Fabric IQ. Models the live operational state of the business through data, defining entities, relationships and business rules grounded in real-time signals from Fabric Real-Time Intelligence. Ontologies, the layer that captures that operational context, are expected to reach GA in the coming months.

Web IQ. Adds real-time global context from the web, giving agents a current picture of the world outside the organization alongside its internal data.

“The agents are going to become highly informed virtual employees,” Netz said. “That’s where the world is heading.”

Rayfin routes agent-built applications into the same data foundation

Building shared context solves one half of the problem. The other is what happens when agents start generating applications. Every new app needs a backend, and without a governed deployment path each one creates a new data silo outside the context layer entirely.

Rayfin provides an enterprise-grade back end and deploys agent-built applications directly to Fabric, so application data lands in Microsoft OneLake by default and feeds back into the Microsoft IQ context layer rather than accumulating outside it.

Microsoft positions Rayfin against Supabase and Neon, the Postgres-compatible backends that agentic coding tools default to. The differentiator is governance: Rayfin routes the entire application fleet through Fabric’s unified data and compliance layer rather than creating isolated silos.

Netz described the relationship as bidirectional. The agent building a Rayfin application draws from the organization’s ontology. The data that application generates then enriches that ontology for the next agent.

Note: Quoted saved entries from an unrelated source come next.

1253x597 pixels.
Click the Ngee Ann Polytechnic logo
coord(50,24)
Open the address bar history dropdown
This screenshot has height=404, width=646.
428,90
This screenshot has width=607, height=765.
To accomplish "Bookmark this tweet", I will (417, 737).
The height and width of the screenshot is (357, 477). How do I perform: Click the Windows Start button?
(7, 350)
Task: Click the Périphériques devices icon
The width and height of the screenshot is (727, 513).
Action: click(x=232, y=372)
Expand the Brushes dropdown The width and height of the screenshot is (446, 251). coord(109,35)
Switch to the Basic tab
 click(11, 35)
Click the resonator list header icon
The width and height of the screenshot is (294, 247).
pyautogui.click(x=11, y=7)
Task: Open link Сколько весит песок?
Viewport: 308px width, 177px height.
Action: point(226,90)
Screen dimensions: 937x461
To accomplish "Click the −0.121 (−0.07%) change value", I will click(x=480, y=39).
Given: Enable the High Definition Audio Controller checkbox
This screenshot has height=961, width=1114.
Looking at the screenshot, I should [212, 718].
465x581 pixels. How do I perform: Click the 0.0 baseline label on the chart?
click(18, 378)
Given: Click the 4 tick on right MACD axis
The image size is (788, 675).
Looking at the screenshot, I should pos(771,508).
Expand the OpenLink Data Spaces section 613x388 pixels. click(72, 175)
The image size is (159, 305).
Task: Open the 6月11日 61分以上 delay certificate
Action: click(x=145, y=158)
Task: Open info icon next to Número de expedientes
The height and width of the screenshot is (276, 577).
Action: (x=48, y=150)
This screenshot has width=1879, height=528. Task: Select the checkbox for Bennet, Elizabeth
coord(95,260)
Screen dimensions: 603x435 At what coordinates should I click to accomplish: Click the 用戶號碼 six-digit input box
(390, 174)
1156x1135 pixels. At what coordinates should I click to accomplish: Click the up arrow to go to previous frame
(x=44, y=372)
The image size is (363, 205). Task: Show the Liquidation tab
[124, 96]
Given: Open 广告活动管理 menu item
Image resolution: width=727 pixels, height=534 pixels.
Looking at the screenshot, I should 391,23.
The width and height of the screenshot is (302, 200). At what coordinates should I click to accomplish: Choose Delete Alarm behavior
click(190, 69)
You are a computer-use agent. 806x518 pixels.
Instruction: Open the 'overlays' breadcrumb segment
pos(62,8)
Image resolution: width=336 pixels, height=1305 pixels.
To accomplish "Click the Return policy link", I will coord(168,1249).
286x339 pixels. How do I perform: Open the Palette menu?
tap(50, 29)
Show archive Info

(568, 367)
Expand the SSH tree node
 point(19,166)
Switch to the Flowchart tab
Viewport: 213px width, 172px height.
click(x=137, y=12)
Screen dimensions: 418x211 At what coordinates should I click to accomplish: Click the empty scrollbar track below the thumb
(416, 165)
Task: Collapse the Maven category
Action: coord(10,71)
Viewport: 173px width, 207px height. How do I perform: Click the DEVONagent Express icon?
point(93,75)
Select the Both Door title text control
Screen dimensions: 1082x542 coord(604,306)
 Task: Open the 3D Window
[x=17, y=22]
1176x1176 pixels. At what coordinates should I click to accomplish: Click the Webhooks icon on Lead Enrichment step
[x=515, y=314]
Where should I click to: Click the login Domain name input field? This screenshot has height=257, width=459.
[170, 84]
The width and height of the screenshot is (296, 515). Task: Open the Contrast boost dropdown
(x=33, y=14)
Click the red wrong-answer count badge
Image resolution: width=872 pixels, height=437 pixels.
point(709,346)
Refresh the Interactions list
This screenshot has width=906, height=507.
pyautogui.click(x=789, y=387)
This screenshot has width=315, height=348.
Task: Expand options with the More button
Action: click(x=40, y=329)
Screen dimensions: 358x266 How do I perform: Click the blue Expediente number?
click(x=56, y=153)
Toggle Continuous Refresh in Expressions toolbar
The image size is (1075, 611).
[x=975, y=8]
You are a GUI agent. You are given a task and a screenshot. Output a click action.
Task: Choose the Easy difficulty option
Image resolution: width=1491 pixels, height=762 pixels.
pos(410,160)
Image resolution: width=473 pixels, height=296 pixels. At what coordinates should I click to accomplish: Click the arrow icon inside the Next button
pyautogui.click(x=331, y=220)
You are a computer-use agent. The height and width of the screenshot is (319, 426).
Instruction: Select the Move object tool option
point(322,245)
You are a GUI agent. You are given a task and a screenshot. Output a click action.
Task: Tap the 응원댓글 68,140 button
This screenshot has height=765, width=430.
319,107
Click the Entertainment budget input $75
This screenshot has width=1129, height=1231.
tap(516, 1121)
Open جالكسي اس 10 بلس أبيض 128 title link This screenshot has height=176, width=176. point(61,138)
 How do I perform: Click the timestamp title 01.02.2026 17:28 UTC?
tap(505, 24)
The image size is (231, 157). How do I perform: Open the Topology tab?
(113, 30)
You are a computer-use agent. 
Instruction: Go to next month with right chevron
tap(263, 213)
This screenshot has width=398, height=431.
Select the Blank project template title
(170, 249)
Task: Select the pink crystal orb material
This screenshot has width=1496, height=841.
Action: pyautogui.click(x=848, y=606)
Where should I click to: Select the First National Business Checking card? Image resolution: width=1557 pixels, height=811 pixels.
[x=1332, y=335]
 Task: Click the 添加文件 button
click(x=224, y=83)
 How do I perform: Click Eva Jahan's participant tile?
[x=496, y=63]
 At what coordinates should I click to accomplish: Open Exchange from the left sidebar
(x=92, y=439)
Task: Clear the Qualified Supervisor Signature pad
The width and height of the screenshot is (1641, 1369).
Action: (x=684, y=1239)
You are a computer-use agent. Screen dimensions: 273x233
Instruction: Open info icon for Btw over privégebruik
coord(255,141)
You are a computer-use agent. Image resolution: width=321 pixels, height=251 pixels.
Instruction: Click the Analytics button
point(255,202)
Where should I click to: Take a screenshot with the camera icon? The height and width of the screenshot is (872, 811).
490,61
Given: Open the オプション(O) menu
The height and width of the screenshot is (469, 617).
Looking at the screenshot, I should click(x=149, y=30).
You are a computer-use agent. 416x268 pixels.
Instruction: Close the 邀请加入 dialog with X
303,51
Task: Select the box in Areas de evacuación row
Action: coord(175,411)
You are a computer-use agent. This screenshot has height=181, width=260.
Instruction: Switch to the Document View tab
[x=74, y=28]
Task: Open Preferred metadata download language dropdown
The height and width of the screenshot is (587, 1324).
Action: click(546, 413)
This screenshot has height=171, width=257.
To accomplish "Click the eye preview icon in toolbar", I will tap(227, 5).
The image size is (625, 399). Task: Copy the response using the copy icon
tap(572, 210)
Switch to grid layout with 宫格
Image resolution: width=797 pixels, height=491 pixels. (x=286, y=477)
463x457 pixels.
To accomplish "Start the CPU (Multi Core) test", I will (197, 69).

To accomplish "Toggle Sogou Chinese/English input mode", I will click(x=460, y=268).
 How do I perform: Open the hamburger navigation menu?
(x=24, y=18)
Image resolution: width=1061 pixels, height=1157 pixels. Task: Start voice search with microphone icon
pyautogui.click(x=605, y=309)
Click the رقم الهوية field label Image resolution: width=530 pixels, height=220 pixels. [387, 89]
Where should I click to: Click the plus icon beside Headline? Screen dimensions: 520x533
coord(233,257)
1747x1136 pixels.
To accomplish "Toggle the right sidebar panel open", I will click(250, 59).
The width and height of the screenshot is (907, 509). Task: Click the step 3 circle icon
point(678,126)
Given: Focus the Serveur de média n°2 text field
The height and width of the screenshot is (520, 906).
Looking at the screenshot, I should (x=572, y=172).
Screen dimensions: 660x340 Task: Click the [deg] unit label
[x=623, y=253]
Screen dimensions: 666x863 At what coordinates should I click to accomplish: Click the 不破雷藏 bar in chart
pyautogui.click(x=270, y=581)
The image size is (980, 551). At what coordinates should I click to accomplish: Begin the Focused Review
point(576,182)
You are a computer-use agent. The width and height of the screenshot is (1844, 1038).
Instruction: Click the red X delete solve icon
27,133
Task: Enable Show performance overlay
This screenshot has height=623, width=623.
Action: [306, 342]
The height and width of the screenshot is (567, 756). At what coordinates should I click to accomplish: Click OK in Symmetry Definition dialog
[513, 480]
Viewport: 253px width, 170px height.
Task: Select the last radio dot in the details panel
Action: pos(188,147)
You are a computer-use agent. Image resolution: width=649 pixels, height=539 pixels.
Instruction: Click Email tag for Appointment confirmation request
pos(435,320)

Every major data platform is chasing the same answer, but execution is unproven

Microsoft is not the only platform building a shared context layer for agents. Snowflake announced its own context capabilities this week with semantic capabilities. Pinecone has its Nexus platform that expands the vector database to become a knowledge engine and Redis has developed its Iris context and memory platform.

Microsoft’s approach further reinforces the trend that RAG and model availability aren’t the issue anymore.

“Fabric IQ and Rayfin are important because the enterprise AI challenge is no longer just about the model availability,” Robert Kramer, managing partner at KramerERP told VentureBeat. “The real question is whether Microsoft simplifies execution and strengthens trust or adds another layer to an already complex environment.”